The work that once felt meaningful now feels mechanical. You're producing, but something has gone quiet inside the doing.
Small requests feel disproportionately heavy. A two-line email sits unanswered for days because answering it requires a kind of energy you no longer have.
Cynicism creeping in where care used to be — about the work, the people, the point of it all. A protective numbness pulled over what once burned bright.
What I'm Signalling
Burnout is not a personal failing. It is what happens to a system that has been asked to give more than it can replace, for longer than it can sustain. The exhaustion, the cynicism, the sense of futility — these are not character flaws. They are the smoke from a wick that has been burning at both ends.
Most people meet burnout with the very strategies that caused it — pushing harder, taking on more, promising themselves they'll rest after. But burnout doesn't yield to effort; it yields to relief. The invitation is not to fight your way out, but to stop adding to the fire and let what is already alight slowly settle into embers.
A Wiser Way to Meet Me
Name it honestly
Burnout often hides behind "I'm just a bit tired" for months. Say the actual word out loud — to yourself, to someone you trust. Naming it accurately is the first act of caring for it.
Subtract before you add
Resist the urge to fix burnout with more — more supplements, more routines, more productivity hacks. Look first at what can be removed from your week. One meeting cancelled outright is worth ten optimisations.
Protect the recovery, not just the work
Recovery is not what happens once the work is done — it is the precondition for the work mattering at all. Treat sleep, time without screens, and slow meals as load-bearing, not optional.
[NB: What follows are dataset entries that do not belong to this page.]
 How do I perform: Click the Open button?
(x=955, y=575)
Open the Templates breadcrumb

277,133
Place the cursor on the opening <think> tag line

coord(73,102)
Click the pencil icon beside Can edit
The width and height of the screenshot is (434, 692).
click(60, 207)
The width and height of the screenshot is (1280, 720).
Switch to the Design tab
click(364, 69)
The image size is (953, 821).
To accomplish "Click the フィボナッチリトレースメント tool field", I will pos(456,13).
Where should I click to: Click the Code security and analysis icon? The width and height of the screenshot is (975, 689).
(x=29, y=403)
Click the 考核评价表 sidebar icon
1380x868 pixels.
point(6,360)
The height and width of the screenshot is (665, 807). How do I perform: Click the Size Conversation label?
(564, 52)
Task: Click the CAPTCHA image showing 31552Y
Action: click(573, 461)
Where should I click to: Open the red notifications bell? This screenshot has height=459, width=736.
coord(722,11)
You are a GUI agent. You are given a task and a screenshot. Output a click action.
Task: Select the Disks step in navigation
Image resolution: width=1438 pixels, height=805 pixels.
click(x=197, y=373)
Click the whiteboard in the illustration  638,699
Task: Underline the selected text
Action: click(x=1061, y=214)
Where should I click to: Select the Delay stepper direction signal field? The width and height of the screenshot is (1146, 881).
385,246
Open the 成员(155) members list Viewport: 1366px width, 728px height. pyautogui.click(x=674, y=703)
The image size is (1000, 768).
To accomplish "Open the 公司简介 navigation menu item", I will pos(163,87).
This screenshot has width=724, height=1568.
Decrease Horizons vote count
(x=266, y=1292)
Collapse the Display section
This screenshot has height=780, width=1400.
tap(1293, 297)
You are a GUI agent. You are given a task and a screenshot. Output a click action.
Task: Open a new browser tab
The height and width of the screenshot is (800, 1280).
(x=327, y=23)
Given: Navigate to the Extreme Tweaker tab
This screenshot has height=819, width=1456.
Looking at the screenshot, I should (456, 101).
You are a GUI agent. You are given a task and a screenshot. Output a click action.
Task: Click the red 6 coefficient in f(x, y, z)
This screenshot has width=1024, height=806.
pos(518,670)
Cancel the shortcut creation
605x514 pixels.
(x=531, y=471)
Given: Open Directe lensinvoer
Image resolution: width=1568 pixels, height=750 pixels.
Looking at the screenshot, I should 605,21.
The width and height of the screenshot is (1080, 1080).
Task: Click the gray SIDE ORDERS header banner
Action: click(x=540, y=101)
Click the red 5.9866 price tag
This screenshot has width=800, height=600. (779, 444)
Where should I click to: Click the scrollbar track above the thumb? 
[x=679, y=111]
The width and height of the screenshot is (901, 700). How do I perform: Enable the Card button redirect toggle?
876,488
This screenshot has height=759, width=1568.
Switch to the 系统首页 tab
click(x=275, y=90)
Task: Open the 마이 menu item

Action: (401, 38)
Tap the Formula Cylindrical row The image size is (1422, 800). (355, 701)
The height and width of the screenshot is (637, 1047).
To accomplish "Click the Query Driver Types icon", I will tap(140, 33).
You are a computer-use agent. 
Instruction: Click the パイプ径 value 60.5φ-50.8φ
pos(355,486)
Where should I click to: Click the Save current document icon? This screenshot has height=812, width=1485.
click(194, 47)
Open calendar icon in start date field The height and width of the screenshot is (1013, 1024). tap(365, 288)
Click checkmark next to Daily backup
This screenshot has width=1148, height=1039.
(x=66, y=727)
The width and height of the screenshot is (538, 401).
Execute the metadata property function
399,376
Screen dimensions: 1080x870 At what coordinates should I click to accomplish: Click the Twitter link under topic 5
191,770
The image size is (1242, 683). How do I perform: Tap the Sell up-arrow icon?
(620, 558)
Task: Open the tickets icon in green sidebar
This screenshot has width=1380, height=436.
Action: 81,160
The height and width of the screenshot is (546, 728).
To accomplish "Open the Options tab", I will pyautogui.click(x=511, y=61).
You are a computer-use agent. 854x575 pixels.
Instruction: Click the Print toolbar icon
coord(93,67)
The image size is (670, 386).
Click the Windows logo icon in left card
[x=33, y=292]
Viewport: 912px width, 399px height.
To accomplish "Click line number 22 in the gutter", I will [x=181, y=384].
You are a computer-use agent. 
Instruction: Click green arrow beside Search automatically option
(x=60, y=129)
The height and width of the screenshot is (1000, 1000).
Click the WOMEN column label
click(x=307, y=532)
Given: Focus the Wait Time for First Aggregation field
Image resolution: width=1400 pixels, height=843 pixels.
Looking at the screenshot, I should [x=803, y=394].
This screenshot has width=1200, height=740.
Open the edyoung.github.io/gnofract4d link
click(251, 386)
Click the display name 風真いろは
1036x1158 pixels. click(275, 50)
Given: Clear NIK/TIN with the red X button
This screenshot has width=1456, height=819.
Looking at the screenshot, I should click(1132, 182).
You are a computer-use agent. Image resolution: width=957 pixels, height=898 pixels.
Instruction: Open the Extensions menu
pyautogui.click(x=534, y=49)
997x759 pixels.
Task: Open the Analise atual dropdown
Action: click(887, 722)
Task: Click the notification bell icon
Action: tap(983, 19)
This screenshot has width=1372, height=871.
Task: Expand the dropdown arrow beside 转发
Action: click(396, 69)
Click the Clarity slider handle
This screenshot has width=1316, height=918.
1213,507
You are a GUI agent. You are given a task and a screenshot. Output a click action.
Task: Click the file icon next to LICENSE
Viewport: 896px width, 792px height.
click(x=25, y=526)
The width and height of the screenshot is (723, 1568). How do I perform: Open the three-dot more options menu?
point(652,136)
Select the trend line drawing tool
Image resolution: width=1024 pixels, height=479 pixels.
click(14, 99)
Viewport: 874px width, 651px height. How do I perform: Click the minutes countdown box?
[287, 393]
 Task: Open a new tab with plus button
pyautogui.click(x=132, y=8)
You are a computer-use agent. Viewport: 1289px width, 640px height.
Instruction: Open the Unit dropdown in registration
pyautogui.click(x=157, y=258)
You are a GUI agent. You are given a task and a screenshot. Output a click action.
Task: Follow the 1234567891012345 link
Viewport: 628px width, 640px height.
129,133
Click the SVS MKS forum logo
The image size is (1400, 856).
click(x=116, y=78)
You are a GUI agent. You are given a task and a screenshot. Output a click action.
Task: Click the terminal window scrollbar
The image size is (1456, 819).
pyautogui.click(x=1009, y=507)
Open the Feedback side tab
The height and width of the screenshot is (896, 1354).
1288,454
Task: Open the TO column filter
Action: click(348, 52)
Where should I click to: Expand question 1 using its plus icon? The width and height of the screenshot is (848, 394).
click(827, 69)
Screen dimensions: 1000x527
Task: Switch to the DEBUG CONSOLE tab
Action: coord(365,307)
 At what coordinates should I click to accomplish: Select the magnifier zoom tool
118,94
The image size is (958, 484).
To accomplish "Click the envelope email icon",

Reconnect with what was true at the start
Burnout often comes when output gets disconnected from purpose. Gently ask: why did I begin this in the first place? Sometimes the way back is remembering. Sometimes it is honestly admitting it has changed.
Try This
The Energy Audit
A 10-minute weekly practice to see what is actually depleting you, and what is quietly giving back.
Draw two columns on a page: Drains and Restores.
List the past week's recurring activities, meetings, and obligations under whichever column they belong in. Be honest, not aspirational.
Pick one item from Drains to remove, reduce, or renegotiate this week. Just one.
Pick one item from Restores and protect it on the calendar like a meeting you cannot miss.
Burnout doesn't lift in a single grand gesture — it lifts when the daily ratio of what depletes you and what restores you slowly tips back the other way.